**Requirement:** Every record needs to be set down again without a single difference.

Stored records:

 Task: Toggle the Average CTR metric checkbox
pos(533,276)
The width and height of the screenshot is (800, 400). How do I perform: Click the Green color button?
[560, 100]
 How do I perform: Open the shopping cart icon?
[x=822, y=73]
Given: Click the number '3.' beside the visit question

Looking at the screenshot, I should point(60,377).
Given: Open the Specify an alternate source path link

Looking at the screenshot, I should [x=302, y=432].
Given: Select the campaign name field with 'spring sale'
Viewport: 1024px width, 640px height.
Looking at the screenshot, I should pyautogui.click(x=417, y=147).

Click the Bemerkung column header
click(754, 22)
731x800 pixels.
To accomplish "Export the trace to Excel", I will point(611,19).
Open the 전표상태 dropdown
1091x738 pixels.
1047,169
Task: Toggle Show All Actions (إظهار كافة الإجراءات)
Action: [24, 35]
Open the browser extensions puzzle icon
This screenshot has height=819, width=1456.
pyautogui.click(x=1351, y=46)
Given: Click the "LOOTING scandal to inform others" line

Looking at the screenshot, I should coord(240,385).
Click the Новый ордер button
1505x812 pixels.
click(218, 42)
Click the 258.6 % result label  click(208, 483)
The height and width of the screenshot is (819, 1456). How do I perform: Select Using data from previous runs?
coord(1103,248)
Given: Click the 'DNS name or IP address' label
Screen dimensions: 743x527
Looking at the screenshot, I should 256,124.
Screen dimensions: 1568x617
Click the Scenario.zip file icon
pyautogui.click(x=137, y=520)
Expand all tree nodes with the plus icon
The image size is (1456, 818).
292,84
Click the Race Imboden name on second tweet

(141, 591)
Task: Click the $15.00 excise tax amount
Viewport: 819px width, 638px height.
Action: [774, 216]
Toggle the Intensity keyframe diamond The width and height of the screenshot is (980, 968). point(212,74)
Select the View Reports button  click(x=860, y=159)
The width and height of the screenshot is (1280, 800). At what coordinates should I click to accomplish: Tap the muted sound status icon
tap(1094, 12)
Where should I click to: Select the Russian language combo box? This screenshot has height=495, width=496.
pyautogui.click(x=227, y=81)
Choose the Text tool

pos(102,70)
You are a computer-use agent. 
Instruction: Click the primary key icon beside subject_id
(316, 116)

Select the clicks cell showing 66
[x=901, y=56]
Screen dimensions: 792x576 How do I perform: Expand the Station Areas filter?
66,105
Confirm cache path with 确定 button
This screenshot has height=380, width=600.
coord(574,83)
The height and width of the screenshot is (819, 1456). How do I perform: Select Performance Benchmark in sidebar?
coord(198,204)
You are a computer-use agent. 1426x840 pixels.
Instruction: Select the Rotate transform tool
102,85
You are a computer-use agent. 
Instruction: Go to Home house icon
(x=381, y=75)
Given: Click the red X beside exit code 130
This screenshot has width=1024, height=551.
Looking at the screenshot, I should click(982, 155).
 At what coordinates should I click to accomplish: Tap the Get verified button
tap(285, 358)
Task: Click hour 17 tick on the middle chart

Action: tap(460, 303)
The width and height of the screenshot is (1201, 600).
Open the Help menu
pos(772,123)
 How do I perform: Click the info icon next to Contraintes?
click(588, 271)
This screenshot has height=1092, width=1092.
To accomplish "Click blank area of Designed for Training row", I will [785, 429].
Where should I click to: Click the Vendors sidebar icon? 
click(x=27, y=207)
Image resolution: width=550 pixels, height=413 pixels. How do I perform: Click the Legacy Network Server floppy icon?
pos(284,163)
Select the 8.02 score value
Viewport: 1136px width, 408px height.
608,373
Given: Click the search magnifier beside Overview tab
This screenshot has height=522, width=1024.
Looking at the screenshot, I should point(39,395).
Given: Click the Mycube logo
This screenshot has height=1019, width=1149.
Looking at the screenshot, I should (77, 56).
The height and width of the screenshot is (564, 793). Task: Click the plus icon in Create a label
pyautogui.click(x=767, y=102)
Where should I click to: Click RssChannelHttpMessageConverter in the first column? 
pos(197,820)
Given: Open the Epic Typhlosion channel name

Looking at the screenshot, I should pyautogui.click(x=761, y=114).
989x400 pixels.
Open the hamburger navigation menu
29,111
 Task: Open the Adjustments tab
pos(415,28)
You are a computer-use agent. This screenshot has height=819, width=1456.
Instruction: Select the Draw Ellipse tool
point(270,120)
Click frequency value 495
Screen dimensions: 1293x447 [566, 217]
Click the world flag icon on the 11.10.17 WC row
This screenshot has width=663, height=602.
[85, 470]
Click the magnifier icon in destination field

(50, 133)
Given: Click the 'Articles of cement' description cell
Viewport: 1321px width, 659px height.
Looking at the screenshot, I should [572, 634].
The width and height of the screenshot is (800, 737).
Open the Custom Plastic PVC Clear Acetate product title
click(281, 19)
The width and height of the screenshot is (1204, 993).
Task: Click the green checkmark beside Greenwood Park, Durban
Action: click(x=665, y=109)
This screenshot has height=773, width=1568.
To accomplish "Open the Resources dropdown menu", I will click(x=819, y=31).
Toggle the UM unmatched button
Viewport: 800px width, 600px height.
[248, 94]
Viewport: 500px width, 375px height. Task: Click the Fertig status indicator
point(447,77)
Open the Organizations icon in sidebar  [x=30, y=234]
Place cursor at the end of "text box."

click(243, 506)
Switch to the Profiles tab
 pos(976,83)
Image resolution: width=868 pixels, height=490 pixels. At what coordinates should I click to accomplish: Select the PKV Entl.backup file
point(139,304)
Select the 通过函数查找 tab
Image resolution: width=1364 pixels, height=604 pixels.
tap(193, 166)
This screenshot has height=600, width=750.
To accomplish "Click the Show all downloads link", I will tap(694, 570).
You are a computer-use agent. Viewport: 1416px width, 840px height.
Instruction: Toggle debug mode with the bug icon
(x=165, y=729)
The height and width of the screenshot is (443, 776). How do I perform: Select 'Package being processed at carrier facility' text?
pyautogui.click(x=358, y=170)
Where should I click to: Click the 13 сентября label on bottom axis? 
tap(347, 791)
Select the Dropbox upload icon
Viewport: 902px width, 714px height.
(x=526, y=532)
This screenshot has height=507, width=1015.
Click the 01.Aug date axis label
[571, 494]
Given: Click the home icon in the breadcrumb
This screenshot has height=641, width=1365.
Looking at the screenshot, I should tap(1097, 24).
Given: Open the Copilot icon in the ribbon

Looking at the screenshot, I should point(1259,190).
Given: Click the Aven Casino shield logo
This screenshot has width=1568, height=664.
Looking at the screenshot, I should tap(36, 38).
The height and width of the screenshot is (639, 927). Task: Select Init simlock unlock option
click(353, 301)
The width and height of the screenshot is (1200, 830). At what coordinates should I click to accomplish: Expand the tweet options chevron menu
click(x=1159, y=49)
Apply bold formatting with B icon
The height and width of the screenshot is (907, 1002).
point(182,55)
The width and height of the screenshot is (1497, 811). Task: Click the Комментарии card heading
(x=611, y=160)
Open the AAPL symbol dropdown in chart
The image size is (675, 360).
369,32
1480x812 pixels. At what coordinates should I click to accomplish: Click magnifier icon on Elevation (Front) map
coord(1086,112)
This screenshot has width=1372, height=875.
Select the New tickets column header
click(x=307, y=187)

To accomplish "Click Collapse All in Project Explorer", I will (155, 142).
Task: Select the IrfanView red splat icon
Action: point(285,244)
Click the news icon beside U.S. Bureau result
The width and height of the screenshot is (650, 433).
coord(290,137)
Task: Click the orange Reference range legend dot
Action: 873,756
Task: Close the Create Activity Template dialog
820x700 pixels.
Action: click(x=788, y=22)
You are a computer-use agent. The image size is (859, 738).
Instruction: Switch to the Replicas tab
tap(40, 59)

**Exercise response:**
 Task: Toggle the Average CTR metric checkbox
pos(533,276)
The width and height of the screenshot is (800, 400). How do I perform: Click the Green color button?
[560, 100]
 How do I perform: Open the shopping cart icon?
[x=822, y=73]
Given: Click the number '3.' beside the visit question

Looking at the screenshot, I should point(60,377).
Given: Open the Specify an alternate source path link

Looking at the screenshot, I should [x=302, y=432].
Given: Select the campaign name field with 'spring sale'
Viewport: 1024px width, 640px height.
Looking at the screenshot, I should pyautogui.click(x=417, y=147).

Click the Bemerkung column header
click(754, 22)
731x800 pixels.
To accomplish "Export the trace to Excel", I will point(611,19).
Open the 전표상태 dropdown
1091x738 pixels.
1047,169
Task: Toggle Show All Actions (إظهار كافة الإجراءات)
Action: [24, 35]
Open the browser extensions puzzle icon
This screenshot has height=819, width=1456.
pyautogui.click(x=1351, y=46)
Given: Click the "LOOTING scandal to inform others" line

Looking at the screenshot, I should coord(240,385).
Click the Новый ордер button
1505x812 pixels.
click(218, 42)
Click the 258.6 % result label  click(208, 483)
The height and width of the screenshot is (819, 1456). How do I perform: Select Using data from previous runs?
coord(1103,248)
Given: Click the 'DNS name or IP address' label
Screen dimensions: 743x527
Looking at the screenshot, I should 256,124.
Screen dimensions: 1568x617
Click the Scenario.zip file icon
pyautogui.click(x=137, y=520)
Expand all tree nodes with the plus icon
The image size is (1456, 818).
292,84
Click the Race Imboden name on second tweet

(141, 591)
Task: Click the $15.00 excise tax amount
Viewport: 819px width, 638px height.
Action: [774, 216]
Toggle the Intensity keyframe diamond The width and height of the screenshot is (980, 968). point(212,74)
Select the View Reports button  click(x=860, y=159)
The width and height of the screenshot is (1280, 800). At what coordinates should I click to accomplish: Tap the muted sound status icon
tap(1094, 12)
Where should I click to: Select the Russian language combo box? This screenshot has height=495, width=496.
pyautogui.click(x=227, y=81)
Choose the Text tool

pos(102,70)
You are a computer-use agent. 
Instruction: Click the primary key icon beside subject_id
(316, 116)

Select the clicks cell showing 66
[x=901, y=56]
Screen dimensions: 792x576 How do I perform: Expand the Station Areas filter?
66,105
Confirm cache path with 确定 button
This screenshot has height=380, width=600.
coord(574,83)
The height and width of the screenshot is (819, 1456). How do I perform: Select Performance Benchmark in sidebar?
coord(198,204)
You are a computer-use agent. 1426x840 pixels.
Instruction: Select the Rotate transform tool
102,85
You are a computer-use agent. 
Instruction: Go to Home house icon
(x=381, y=75)
Given: Click the red X beside exit code 130
This screenshot has width=1024, height=551.
Looking at the screenshot, I should click(982, 155).
 At what coordinates should I click to accomplish: Tap the Get verified button
tap(285, 358)
Task: Click hour 17 tick on the middle chart

Action: tap(460, 303)
The width and height of the screenshot is (1201, 600).
Open the Help menu
pos(772,123)
 How do I perform: Click the info icon next to Contraintes?
click(588, 271)
This screenshot has height=1092, width=1092.
To accomplish "Click blank area of Designed for Training row", I will [785, 429].
Where should I click to: Click the Vendors sidebar icon? 
click(x=27, y=207)
Image resolution: width=550 pixels, height=413 pixels. How do I perform: Click the Legacy Network Server floppy icon?
pos(284,163)
Select the 8.02 score value
Viewport: 1136px width, 408px height.
608,373
Given: Click the search magnifier beside Overview tab
This screenshot has height=522, width=1024.
Looking at the screenshot, I should point(39,395).
Given: Click the Mycube logo
This screenshot has height=1019, width=1149.
Looking at the screenshot, I should (77, 56).
The height and width of the screenshot is (564, 793). Task: Click the plus icon in Create a label
pyautogui.click(x=767, y=102)
Where should I click to: Click RssChannelHttpMessageConverter in the first column? 
pos(197,820)
Given: Open the Epic Typhlosion channel name

Looking at the screenshot, I should pyautogui.click(x=761, y=114).
989x400 pixels.
Open the hamburger navigation menu
29,111
 Task: Open the Adjustments tab
pos(415,28)
You are a computer-use agent. This screenshot has height=819, width=1456.
Instruction: Select the Draw Ellipse tool
point(270,120)
Click frequency value 495
Screen dimensions: 1293x447 [566, 217]
Click the world flag icon on the 11.10.17 WC row
This screenshot has width=663, height=602.
[85, 470]
Click the magnifier icon in destination field

(50, 133)
Given: Click the 'Articles of cement' description cell
Viewport: 1321px width, 659px height.
Looking at the screenshot, I should [572, 634].
The width and height of the screenshot is (800, 737).
Open the Custom Plastic PVC Clear Acetate product title
click(281, 19)
The width and height of the screenshot is (1204, 993).
Task: Click the green checkmark beside Greenwood Park, Durban
Action: click(x=665, y=109)
This screenshot has height=773, width=1568.
To accomplish "Open the Resources dropdown menu", I will click(x=819, y=31).
Toggle the UM unmatched button
Viewport: 800px width, 600px height.
[248, 94]
Viewport: 500px width, 375px height. Task: Click the Fertig status indicator
point(447,77)
Open the Organizations icon in sidebar  [x=30, y=234]
Place cursor at the end of "text box."

click(243, 506)
Switch to the Profiles tab
 pos(976,83)
Image resolution: width=868 pixels, height=490 pixels. At what coordinates should I click to accomplish: Select the PKV Entl.backup file
point(139,304)
Select the 通过函数查找 tab
Image resolution: width=1364 pixels, height=604 pixels.
tap(193, 166)
This screenshot has height=600, width=750.
To accomplish "Click the Show all downloads link", I will tap(694, 570).
You are a computer-use agent. Viewport: 1416px width, 840px height.
Instruction: Toggle debug mode with the bug icon
(x=165, y=729)
The height and width of the screenshot is (443, 776). How do I perform: Select 'Package being processed at carrier facility' text?
pyautogui.click(x=358, y=170)
Where should I click to: Click the 13 сентября label on bottom axis? 
tap(347, 791)
Select the Dropbox upload icon
Viewport: 902px width, 714px height.
(x=526, y=532)
This screenshot has height=507, width=1015.
Click the 01.Aug date axis label
[571, 494]
Given: Click the home icon in the breadcrumb
This screenshot has height=641, width=1365.
Looking at the screenshot, I should tap(1097, 24).
Given: Open the Copilot icon in the ribbon

Looking at the screenshot, I should point(1259,190).
Given: Click the Aven Casino shield logo
This screenshot has width=1568, height=664.
Looking at the screenshot, I should tap(36, 38).
The height and width of the screenshot is (639, 927). Task: Select Init simlock unlock option
click(353, 301)
The width and height of the screenshot is (1200, 830). At what coordinates should I click to accomplish: Expand the tweet options chevron menu
click(x=1159, y=49)
Apply bold formatting with B icon
The height and width of the screenshot is (907, 1002).
point(182,55)
The width and height of the screenshot is (1497, 811). Task: Click the Комментарии card heading
(x=611, y=160)
Open the AAPL symbol dropdown in chart
The image size is (675, 360).
369,32
1480x812 pixels. At what coordinates should I click to accomplish: Click magnifier icon on Elevation (Front) map
coord(1086,112)
This screenshot has width=1372, height=875.
Select the New tickets column header
click(x=307, y=187)

To accomplish "Click Collapse All in Project Explorer", I will (155, 142).
Task: Select the IrfanView red splat icon
Action: point(285,244)
Click the news icon beside U.S. Bureau result
The width and height of the screenshot is (650, 433).
coord(290,137)
Task: Click the orange Reference range legend dot
Action: 873,756
Task: Close the Create Activity Template dialog
820x700 pixels.
Action: click(x=788, y=22)
You are a computer-use agent. The image size is (859, 738).
Instruction: Switch to the Replicas tab
tap(40, 59)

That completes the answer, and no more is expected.